ATLANTA, April 4, 2024   /PRNewswire/ — Invesco Ltd. (NYSE: IVZ), a leading global asset management firm, announced today that it has expanded its line-up of small-and-mid-cap (SMID) factor exchange traded funds (ETFs). In the first quarter of 2024 there has been an uptick of interest into notable Invesco SMID Factor ETFs as investors search for fund profiles differentiated from the large-cap growth profiles currently dominating markets.  

For this reason, Invesco will now offer its “Growth at a Reasonable Price” strategy, captured in the large-cap Invesco GARP ETF (SPGP), in both a mid-cap Invesco S&P MidCap 400 GARP ETF (GRPM) and small-cap Invesco S&P Small Cap 600 ETF (GRPZ), applying the same methodology further down the market-cap spectrum.

“While there is often a place in a portfolio for a core large-cap growth strategy like Invesco QQQ, those investors looking for growth in the SMID space should consider ETFs with a factor screen,” says Nick Kalivas, Head of Factor and Core Equity ETF Strategy at Invesco. “The combination of less expensive valuation down the market-cap spectrum and a forecasted improvement in 2024 profit growth invites investors to look to SMID factor strategies for potential investment opportunities.”

Factor investing has always been an important bridge between passive market-cap weighted portfolios and actively managed portfolios.
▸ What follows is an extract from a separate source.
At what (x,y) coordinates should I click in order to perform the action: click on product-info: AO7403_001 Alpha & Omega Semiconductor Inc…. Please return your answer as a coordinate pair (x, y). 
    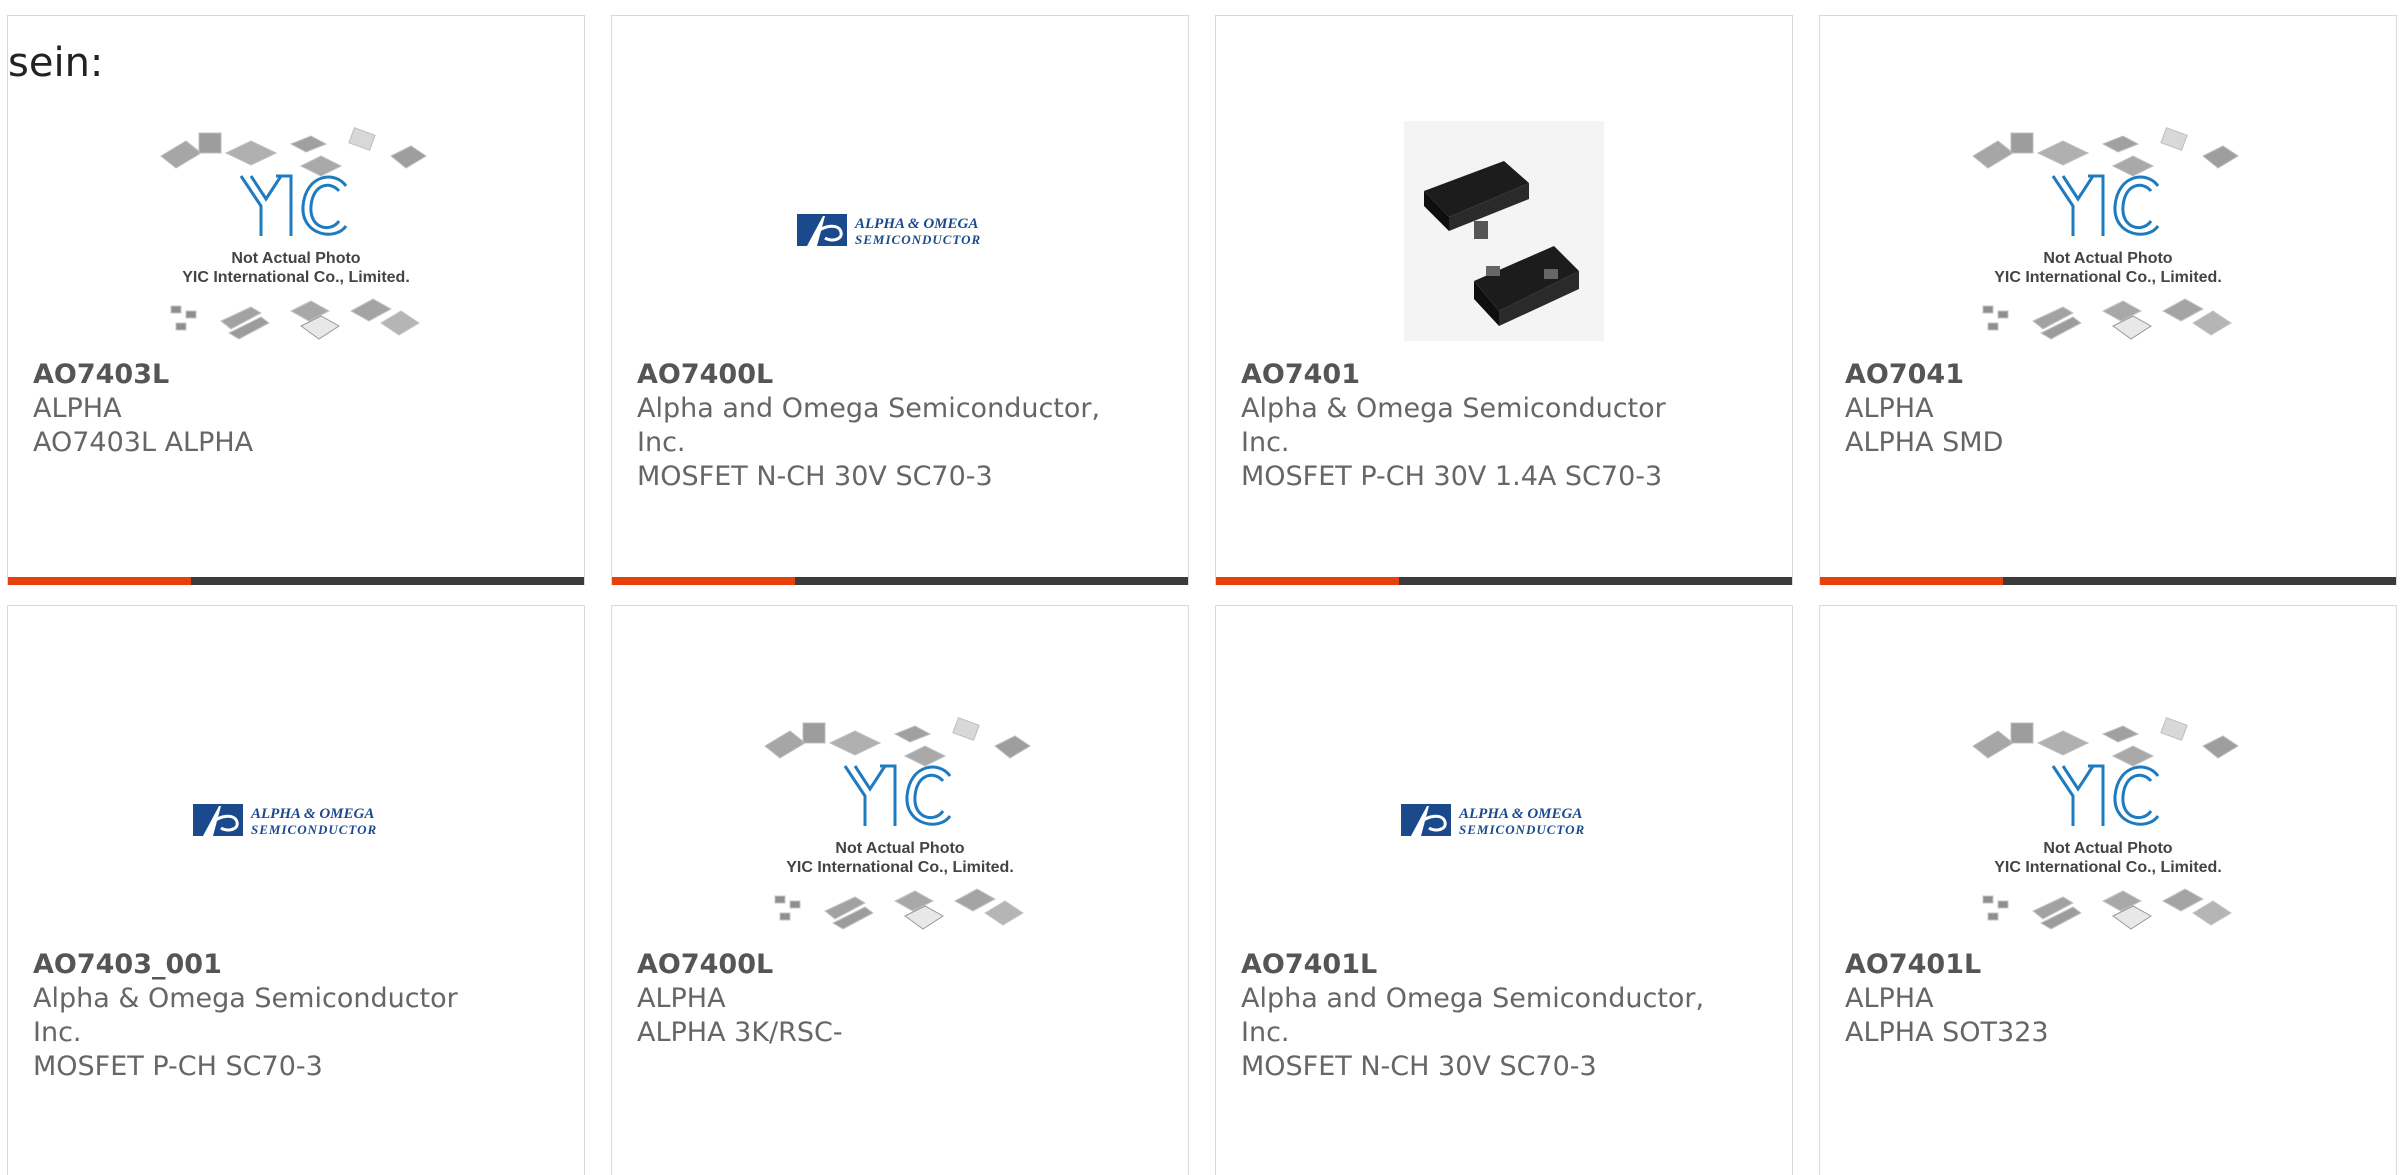
    Looking at the image, I should click on (246, 1016).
This is especially apparent in the SMID cap-tiers, where factor screening can provide a portfolio of unique companies that offer diversification beyond the mega-cap growth names. SMID factors can also be good portfolio building blocks, using factors to screen for small- and mid-cap companies that may tend to have higher growth prospects and less volatility than their market-cap screened counterparts. This can offer a nice balance of growth potential and stability.

In 2024, investors have recognized the opportunity with Invesco S&P Midcap Quality ETF (XMHQ), and Invesco S&P SmallCap Quality ETF (XSHQ)  seeing high levels of investor demand, gathering $1.15 billion in inflows in 1Q year-to-date.   These ETFs provide exposure to companies with high return on equity, low balance accruals, and low debt to equity at a value. Additionally, XMHQ and XSHQ do not have the same concentration issue that has been a headwind in large-cap factors.